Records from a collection
● ● ● ● ● ● ●
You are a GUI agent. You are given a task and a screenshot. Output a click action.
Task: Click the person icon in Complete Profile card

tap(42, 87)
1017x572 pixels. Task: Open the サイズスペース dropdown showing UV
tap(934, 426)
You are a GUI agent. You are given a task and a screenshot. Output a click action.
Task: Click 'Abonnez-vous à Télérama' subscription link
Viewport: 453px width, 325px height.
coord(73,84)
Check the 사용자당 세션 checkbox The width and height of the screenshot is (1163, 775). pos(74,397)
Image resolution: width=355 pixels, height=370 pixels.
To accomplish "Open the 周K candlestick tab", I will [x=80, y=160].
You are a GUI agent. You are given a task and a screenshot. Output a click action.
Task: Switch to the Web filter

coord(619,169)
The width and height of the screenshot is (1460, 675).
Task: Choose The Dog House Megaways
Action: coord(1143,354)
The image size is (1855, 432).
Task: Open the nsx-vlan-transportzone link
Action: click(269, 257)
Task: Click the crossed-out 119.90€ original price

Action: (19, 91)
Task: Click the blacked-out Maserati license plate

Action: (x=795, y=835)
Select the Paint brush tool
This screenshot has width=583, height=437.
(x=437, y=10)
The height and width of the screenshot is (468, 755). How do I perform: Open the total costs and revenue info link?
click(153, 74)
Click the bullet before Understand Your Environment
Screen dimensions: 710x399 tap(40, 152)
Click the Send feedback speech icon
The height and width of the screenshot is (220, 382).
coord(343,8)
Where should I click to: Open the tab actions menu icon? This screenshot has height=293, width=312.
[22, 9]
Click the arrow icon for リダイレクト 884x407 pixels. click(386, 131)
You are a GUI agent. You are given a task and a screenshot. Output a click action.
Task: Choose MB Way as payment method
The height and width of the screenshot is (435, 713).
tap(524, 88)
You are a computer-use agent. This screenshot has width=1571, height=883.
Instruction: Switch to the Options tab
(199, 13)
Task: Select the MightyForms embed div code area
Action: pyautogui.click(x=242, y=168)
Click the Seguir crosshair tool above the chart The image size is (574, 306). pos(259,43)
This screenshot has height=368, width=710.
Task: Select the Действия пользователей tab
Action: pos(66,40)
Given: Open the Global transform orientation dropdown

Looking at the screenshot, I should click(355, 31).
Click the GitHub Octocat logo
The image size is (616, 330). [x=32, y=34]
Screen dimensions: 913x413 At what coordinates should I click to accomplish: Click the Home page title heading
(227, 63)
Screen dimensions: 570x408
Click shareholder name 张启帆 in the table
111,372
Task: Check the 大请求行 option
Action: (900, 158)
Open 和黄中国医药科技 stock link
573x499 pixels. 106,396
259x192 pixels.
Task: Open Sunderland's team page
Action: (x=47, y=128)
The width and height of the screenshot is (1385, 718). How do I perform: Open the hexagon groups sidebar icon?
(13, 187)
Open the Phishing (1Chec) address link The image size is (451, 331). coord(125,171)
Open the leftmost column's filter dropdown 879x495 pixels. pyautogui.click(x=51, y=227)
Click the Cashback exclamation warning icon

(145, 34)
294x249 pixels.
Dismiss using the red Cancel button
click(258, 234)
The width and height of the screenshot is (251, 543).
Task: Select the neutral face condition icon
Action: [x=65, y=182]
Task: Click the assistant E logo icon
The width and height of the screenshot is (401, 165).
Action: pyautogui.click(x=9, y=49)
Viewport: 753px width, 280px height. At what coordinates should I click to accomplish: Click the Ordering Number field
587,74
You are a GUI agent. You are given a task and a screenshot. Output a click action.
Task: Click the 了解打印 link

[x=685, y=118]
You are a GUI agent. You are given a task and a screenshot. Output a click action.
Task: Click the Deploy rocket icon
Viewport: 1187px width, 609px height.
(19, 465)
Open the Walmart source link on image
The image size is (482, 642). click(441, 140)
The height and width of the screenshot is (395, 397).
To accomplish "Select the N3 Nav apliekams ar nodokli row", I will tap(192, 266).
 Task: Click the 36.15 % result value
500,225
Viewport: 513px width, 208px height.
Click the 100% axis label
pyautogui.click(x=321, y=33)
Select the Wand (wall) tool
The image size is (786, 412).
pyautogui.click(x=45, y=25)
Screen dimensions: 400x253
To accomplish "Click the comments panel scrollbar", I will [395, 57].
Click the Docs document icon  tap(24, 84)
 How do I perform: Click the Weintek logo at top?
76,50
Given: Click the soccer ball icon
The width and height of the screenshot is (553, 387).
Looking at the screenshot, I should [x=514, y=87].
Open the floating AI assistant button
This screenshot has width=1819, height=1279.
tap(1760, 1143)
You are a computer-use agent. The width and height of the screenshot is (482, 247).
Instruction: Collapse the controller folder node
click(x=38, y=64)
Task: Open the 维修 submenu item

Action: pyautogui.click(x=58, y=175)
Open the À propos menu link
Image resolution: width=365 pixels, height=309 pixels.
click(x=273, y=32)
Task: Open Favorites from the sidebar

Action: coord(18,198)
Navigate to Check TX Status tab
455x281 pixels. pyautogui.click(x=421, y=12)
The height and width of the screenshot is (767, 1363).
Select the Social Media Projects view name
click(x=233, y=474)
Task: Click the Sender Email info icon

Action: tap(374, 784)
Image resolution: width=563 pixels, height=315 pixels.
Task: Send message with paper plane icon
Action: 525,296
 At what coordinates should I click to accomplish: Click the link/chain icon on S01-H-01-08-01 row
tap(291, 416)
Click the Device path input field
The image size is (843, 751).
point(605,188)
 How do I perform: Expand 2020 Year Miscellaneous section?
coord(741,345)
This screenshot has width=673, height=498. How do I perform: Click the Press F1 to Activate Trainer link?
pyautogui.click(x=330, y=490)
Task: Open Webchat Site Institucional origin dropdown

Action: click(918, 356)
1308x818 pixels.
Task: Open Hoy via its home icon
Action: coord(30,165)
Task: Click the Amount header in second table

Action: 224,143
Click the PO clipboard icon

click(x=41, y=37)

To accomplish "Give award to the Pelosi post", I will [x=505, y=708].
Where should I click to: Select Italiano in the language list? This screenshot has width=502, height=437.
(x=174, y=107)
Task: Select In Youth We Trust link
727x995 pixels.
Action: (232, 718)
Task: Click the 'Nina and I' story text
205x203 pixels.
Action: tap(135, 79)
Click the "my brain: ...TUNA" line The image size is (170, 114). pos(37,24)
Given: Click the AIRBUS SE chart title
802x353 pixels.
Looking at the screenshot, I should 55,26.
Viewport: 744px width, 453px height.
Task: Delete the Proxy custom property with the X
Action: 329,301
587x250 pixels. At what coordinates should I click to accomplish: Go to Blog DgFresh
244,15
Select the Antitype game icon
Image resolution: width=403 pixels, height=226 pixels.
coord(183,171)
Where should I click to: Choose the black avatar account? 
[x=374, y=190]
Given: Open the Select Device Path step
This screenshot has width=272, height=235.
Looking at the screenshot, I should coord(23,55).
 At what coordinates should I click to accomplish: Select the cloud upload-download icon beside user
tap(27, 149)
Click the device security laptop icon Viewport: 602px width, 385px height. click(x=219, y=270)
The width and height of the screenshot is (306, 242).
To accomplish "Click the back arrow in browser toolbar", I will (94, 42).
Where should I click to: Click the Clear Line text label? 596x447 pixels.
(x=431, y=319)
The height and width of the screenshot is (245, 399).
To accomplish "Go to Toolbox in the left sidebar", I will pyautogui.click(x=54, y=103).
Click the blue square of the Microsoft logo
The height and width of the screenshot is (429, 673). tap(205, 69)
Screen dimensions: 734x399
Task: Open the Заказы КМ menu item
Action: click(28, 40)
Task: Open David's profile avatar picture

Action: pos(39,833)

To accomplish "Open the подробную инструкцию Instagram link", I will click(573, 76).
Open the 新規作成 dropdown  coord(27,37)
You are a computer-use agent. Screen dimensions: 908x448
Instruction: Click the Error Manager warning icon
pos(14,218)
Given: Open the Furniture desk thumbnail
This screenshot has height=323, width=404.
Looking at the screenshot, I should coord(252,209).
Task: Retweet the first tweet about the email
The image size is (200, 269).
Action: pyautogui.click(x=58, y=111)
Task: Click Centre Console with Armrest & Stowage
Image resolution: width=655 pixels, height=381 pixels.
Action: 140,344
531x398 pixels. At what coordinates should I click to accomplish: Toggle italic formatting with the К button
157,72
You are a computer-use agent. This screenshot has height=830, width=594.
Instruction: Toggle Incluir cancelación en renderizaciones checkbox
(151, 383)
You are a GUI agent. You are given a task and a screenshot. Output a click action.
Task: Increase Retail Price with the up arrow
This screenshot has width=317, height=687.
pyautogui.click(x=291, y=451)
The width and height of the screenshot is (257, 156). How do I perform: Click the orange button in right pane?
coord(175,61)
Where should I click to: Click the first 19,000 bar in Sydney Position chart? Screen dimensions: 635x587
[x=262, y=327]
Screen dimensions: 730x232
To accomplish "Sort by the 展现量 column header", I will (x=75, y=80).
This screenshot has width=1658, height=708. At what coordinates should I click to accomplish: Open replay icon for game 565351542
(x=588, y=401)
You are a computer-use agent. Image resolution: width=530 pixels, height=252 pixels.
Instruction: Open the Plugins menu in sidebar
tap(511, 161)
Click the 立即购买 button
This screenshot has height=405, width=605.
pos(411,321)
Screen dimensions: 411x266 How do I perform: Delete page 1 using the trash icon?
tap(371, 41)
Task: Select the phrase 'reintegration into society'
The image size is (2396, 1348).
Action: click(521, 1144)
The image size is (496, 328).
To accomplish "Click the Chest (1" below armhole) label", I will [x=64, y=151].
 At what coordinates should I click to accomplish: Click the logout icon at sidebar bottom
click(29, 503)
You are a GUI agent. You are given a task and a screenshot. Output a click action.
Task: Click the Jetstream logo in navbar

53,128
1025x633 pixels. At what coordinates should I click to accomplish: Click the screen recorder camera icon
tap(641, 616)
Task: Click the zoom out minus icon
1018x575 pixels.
● ● ● ● ● ● ●
Only the lines of the data holding the string "computer" are wanted; copy each of them.

You are a computer-use agent. This screenshot has width=1571, height=883.
You are a computer-use agent. The width and height of the screenshot is (482, 247).
You are a computer-use agent. Screen dimensions: 908x448
You are a computer-use agent. This screenshot has height=830, width=594.
You are a computer-use agent. Image resolution: width=530 pixels, height=252 pixels.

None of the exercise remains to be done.